Collected data
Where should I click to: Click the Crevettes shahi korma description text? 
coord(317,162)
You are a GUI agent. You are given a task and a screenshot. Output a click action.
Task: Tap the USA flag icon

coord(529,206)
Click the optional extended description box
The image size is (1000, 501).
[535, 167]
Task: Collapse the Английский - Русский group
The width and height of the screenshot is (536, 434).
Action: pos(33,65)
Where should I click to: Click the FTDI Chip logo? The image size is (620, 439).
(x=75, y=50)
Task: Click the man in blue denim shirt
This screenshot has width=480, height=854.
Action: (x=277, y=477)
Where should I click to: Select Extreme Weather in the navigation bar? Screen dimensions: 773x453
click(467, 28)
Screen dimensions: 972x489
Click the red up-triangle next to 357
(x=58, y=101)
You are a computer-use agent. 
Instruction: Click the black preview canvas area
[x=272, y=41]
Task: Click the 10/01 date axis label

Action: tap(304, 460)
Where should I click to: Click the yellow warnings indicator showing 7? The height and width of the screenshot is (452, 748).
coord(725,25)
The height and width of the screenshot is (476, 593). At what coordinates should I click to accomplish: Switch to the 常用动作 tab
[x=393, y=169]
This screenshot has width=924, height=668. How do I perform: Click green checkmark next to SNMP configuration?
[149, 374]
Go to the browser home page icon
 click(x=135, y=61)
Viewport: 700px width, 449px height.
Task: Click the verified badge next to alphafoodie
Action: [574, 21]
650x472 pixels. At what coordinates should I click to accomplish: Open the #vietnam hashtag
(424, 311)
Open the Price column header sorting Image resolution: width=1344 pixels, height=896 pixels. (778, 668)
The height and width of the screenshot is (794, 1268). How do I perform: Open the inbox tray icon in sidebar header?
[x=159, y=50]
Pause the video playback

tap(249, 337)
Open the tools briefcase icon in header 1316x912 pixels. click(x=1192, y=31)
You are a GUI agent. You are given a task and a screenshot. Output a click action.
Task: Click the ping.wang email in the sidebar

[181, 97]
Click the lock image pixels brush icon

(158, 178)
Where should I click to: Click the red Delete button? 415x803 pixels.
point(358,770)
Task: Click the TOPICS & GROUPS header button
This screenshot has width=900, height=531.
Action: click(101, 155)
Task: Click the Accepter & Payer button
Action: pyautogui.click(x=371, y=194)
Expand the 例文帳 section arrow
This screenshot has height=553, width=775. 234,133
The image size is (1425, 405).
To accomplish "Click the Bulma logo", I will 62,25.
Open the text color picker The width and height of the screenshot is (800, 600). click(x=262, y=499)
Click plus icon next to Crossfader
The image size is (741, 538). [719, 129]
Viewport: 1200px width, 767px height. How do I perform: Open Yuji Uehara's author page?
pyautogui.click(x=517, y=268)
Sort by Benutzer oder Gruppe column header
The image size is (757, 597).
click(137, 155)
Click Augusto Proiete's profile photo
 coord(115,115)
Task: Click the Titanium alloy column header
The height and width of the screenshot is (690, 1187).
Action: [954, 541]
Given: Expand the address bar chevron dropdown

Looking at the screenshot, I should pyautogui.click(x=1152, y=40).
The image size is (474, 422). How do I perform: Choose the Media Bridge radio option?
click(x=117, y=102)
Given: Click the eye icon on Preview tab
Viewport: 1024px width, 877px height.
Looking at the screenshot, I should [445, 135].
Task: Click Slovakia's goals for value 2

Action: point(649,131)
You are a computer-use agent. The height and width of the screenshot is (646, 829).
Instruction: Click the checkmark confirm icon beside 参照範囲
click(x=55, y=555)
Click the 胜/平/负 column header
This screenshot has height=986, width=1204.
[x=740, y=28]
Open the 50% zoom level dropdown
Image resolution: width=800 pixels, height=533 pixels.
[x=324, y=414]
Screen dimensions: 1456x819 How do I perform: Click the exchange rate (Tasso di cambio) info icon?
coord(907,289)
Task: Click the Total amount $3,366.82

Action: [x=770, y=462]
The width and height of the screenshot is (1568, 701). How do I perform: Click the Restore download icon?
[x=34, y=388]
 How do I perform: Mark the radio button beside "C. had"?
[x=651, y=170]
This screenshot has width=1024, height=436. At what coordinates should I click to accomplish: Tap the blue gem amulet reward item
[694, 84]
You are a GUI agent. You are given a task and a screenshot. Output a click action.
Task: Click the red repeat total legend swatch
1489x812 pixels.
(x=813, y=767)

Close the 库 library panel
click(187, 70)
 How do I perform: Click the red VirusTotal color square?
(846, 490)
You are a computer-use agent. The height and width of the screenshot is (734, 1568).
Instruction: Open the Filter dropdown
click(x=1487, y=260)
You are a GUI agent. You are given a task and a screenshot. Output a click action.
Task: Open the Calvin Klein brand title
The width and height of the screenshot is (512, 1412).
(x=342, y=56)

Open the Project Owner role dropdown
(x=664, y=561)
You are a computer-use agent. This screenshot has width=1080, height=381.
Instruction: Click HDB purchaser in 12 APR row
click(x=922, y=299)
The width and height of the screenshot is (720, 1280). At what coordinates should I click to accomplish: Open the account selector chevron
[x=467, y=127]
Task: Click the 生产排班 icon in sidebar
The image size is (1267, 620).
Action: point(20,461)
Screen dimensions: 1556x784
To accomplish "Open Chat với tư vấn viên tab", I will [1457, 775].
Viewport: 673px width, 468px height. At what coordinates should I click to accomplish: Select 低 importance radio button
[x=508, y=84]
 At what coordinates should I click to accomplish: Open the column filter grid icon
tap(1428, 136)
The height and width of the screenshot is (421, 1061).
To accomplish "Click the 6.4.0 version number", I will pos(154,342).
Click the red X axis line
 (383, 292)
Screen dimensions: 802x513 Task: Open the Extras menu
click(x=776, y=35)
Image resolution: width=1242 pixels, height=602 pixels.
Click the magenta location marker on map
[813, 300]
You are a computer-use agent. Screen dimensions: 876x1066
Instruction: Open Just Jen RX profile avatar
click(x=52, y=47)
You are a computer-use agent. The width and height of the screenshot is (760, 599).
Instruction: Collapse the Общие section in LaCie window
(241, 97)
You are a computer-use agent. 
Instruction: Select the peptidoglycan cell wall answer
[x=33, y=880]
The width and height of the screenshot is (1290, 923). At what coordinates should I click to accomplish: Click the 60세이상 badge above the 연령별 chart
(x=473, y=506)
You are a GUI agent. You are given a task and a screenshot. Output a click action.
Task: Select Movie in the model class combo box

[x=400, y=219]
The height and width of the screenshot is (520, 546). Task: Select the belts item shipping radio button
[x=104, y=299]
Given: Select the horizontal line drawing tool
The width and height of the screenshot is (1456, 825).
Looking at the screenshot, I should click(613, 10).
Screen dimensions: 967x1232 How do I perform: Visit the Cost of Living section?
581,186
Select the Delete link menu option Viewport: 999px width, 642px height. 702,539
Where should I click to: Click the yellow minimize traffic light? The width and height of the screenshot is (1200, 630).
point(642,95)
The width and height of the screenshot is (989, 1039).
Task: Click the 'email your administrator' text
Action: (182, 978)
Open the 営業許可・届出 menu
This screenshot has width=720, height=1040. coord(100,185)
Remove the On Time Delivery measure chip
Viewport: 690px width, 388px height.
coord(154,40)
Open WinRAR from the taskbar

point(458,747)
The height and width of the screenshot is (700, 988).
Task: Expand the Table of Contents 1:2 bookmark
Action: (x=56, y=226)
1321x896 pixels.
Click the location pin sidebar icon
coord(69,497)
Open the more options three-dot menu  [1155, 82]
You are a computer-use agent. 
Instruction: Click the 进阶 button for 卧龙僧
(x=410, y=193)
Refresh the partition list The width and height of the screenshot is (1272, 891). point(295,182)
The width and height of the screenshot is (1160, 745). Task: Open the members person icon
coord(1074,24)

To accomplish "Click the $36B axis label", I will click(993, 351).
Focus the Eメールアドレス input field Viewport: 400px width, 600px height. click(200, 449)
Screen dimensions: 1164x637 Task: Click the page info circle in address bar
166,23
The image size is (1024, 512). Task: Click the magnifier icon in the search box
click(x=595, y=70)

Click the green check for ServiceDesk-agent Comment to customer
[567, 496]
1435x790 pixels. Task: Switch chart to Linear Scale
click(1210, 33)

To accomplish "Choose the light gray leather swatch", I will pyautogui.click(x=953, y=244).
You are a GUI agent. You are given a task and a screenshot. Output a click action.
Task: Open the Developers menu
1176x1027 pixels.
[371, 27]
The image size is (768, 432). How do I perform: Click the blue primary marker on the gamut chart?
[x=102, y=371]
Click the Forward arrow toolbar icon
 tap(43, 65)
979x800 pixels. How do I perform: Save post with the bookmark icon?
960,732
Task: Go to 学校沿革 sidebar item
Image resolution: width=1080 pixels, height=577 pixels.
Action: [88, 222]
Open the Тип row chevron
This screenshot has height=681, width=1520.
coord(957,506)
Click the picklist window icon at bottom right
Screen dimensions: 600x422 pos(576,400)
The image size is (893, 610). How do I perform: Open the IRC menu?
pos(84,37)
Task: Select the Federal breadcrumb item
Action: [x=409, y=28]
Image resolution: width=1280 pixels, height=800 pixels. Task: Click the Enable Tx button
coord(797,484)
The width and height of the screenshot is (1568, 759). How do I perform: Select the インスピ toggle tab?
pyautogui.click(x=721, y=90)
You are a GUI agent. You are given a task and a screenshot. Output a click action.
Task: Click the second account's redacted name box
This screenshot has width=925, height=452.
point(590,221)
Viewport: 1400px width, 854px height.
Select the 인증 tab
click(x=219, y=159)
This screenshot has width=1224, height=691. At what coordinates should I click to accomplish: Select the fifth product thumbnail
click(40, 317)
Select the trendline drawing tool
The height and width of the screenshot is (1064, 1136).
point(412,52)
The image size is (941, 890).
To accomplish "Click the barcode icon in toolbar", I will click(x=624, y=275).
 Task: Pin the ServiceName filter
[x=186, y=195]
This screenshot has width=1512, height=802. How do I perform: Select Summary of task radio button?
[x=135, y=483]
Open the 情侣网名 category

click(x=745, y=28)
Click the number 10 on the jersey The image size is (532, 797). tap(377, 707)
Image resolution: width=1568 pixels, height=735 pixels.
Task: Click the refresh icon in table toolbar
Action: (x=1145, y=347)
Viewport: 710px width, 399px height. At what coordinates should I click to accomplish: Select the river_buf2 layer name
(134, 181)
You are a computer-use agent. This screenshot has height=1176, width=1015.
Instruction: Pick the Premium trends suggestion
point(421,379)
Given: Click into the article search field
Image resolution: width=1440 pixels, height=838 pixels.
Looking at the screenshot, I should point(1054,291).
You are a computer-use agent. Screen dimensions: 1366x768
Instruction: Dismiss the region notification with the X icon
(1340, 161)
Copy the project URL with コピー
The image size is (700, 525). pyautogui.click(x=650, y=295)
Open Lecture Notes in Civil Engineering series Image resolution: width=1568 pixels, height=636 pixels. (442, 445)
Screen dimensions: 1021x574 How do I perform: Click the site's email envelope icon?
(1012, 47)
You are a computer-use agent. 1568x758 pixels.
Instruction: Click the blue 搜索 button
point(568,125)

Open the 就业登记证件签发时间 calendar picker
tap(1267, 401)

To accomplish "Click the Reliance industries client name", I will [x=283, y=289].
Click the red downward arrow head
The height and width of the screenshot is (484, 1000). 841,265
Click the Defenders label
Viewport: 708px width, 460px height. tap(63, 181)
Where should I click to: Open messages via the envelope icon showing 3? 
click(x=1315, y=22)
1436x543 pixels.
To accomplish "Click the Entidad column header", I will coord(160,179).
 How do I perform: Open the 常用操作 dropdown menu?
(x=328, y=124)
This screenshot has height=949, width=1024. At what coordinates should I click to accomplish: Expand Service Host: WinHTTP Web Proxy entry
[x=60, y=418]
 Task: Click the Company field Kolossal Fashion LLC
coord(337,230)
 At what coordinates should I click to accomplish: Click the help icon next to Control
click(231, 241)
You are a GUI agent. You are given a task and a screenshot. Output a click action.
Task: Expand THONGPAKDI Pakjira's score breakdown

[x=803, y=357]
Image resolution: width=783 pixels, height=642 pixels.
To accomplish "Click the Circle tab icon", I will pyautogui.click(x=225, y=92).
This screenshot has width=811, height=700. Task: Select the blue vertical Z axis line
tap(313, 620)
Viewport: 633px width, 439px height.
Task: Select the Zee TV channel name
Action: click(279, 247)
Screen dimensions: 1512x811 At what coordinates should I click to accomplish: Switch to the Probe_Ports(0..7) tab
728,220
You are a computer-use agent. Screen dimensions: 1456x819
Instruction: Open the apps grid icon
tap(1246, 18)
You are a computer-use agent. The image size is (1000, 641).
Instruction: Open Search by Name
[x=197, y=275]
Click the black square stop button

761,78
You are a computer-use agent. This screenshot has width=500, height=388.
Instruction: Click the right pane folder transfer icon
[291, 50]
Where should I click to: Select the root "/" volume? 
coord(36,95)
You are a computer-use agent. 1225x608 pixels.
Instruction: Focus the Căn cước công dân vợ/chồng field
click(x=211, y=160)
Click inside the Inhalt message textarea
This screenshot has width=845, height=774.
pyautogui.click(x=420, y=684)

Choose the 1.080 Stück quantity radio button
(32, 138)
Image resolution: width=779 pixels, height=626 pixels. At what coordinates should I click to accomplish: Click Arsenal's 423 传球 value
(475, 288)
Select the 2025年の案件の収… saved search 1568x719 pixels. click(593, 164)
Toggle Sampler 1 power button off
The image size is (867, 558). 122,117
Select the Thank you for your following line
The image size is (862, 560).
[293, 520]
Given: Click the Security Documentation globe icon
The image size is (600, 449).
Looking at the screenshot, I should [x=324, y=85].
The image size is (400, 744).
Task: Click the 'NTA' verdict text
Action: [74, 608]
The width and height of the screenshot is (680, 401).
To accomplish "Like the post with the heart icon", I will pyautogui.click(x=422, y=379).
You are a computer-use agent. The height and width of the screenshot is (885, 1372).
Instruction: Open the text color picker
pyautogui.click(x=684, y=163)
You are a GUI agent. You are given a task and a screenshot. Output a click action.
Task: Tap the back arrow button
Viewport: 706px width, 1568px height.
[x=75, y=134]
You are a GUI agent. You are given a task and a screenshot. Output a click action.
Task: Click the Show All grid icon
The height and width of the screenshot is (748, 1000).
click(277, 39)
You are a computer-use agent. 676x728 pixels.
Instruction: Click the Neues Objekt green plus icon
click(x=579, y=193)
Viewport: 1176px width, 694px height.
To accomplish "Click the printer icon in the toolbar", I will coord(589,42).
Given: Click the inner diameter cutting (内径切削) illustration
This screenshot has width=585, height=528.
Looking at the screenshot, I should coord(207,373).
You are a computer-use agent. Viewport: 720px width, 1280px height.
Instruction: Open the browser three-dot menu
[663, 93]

What the exercise asks: Search the data above and return each line in which "swatch" occurs.

Exercise response:
Task: Click the red repeat total legend swatch
To accomplish "Choose the light gray leather swatch", I will pyautogui.click(x=953, y=244).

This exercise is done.